### Exercise objective:
Extract each line holding the word "Drinks" from the entries.

### Provided entries:
● ● ● ● ●
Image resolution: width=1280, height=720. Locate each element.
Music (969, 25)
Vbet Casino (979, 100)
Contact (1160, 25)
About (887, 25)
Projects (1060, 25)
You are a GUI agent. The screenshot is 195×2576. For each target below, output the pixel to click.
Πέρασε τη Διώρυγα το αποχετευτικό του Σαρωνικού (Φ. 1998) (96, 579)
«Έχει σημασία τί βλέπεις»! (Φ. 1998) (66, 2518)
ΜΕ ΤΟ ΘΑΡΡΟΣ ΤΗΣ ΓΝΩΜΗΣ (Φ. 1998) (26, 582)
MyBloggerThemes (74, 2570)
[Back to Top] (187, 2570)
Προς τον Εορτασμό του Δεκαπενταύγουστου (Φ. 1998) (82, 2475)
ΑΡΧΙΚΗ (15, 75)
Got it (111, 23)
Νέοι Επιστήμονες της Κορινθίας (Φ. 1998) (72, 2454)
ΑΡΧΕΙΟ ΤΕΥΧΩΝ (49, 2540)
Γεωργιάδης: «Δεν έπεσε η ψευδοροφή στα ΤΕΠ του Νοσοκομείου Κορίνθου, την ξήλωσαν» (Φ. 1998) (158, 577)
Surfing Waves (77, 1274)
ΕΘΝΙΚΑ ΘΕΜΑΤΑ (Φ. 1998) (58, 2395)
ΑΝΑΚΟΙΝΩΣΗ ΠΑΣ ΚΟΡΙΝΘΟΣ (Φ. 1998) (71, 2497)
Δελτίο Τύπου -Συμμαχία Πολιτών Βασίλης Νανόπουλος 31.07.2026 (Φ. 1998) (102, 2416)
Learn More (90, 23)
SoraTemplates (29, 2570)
● ● ● ● ●
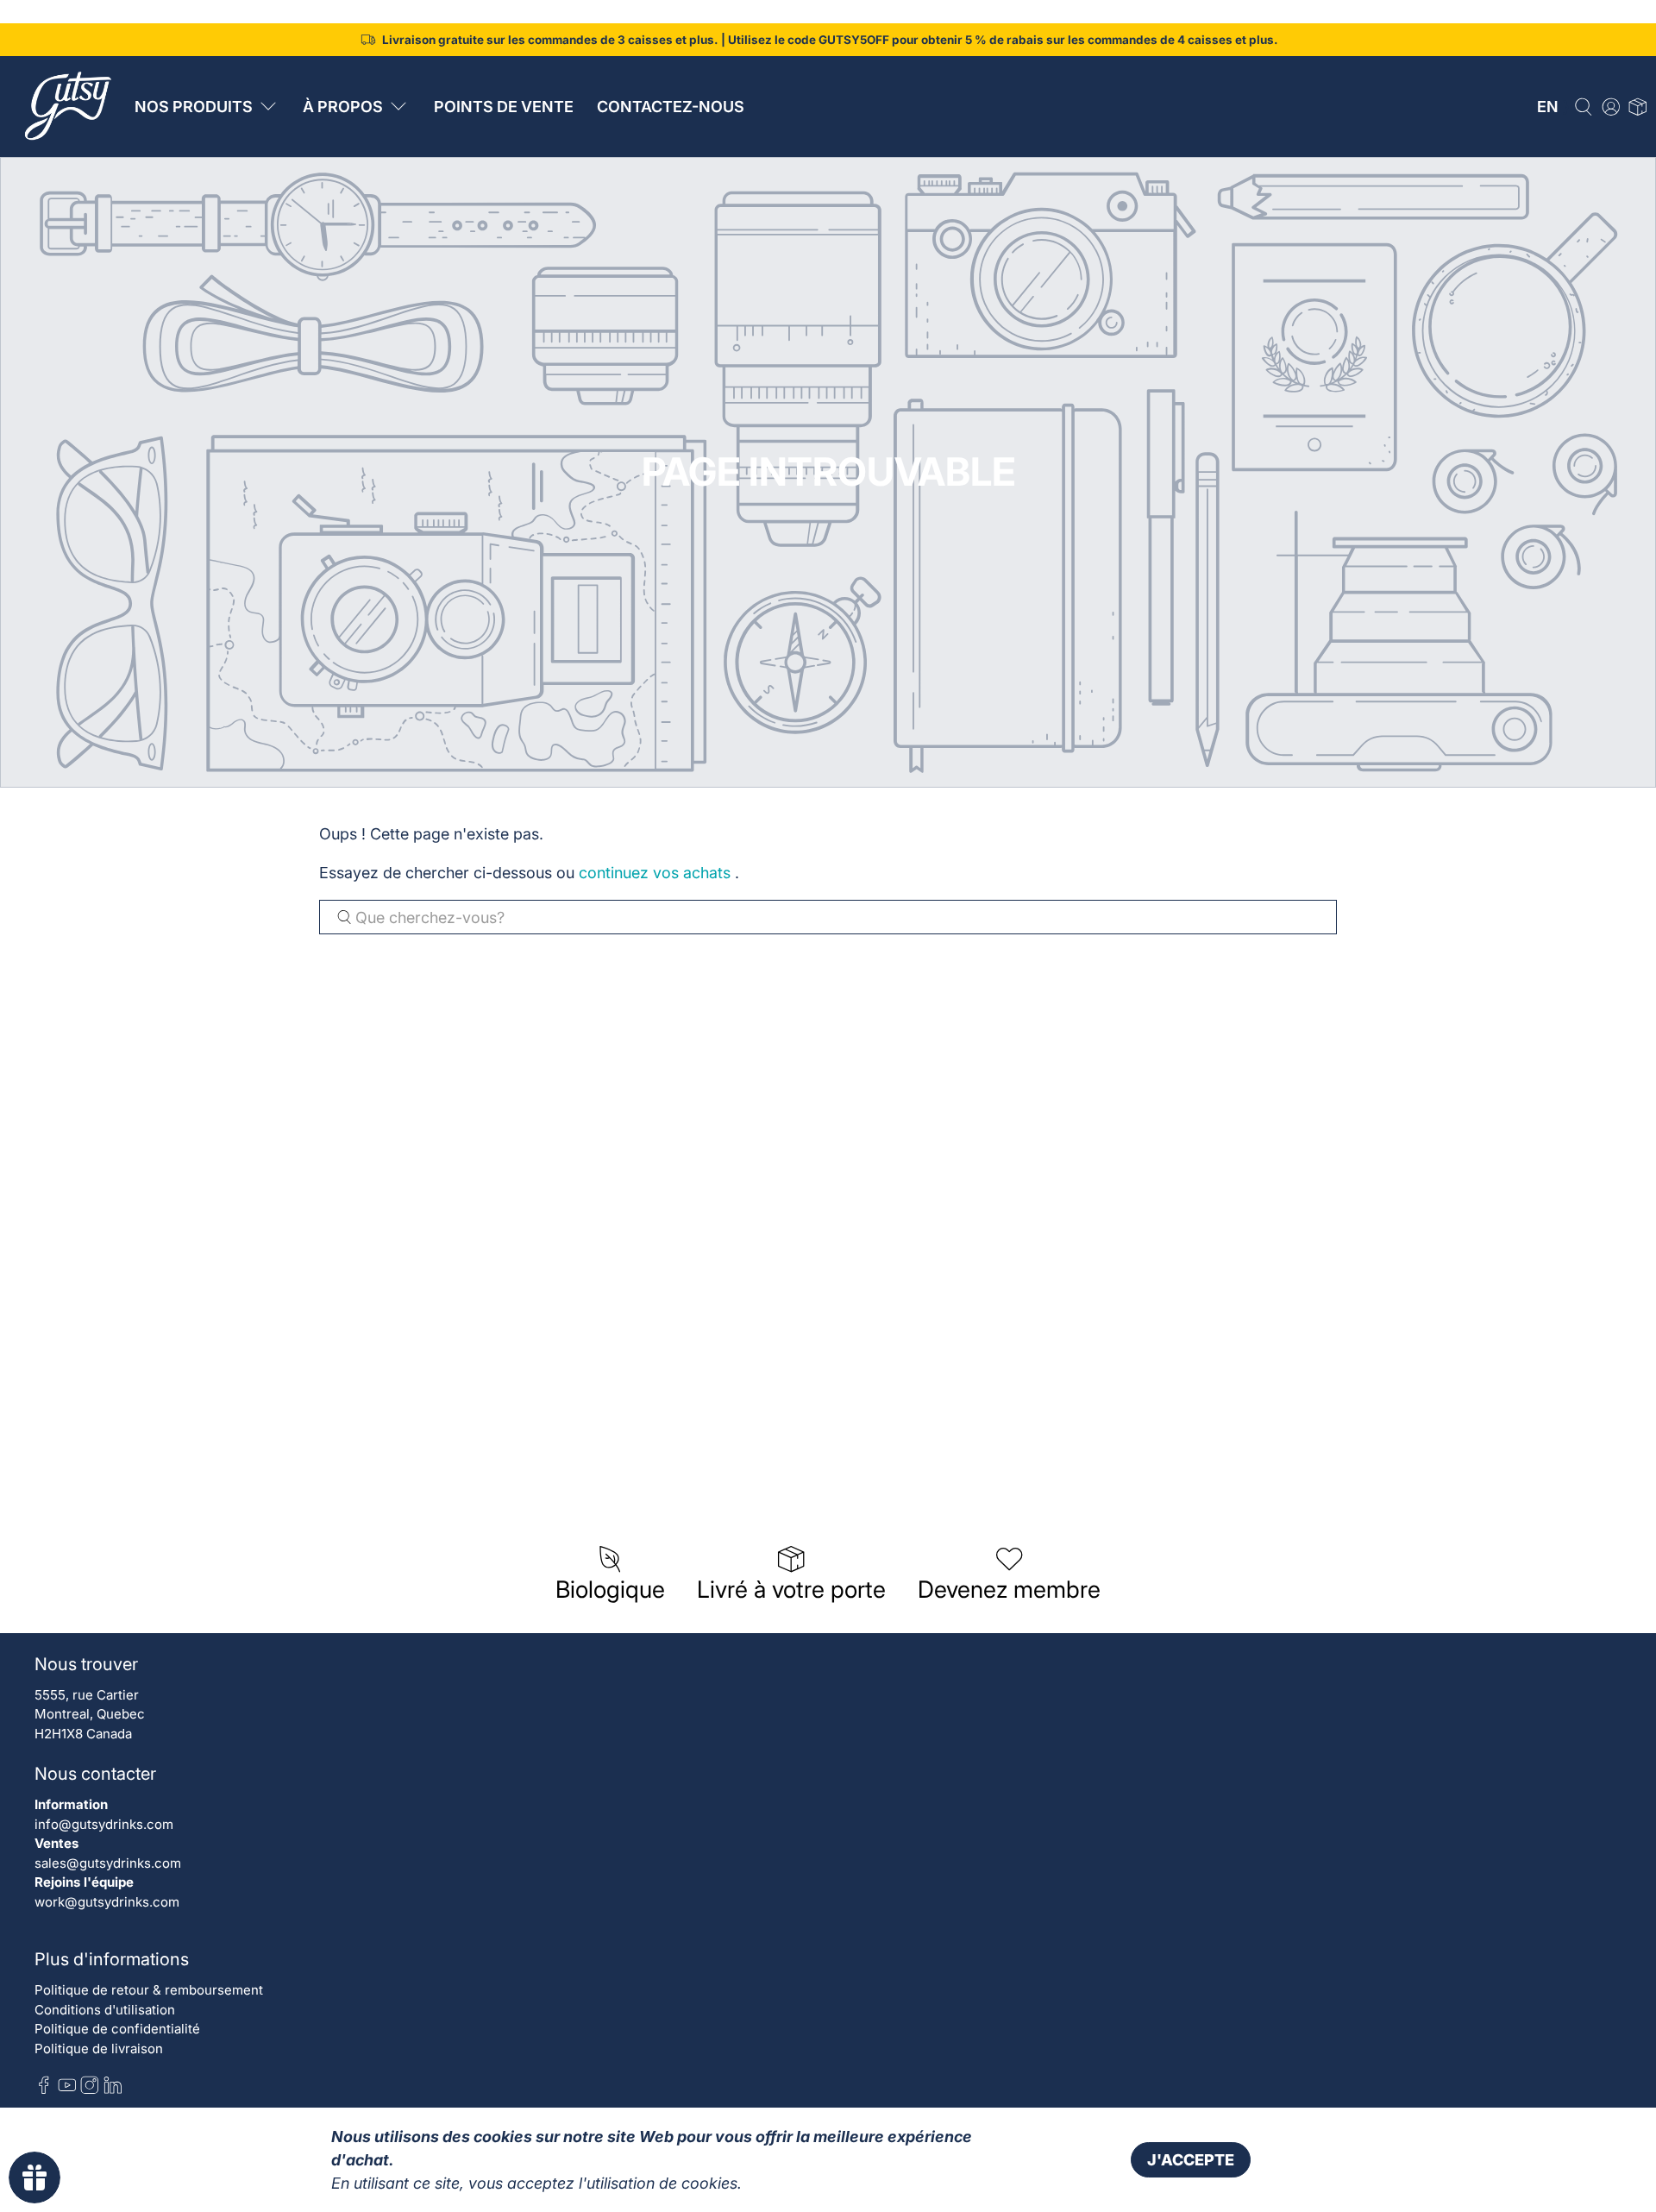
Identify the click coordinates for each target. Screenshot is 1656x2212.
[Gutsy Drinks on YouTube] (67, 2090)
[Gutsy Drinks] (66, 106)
● ● ● ● ●
### Solution for this problem:
[Gutsy Drinks on YouTube] (67, 2090)
[Gutsy Drinks] (66, 106)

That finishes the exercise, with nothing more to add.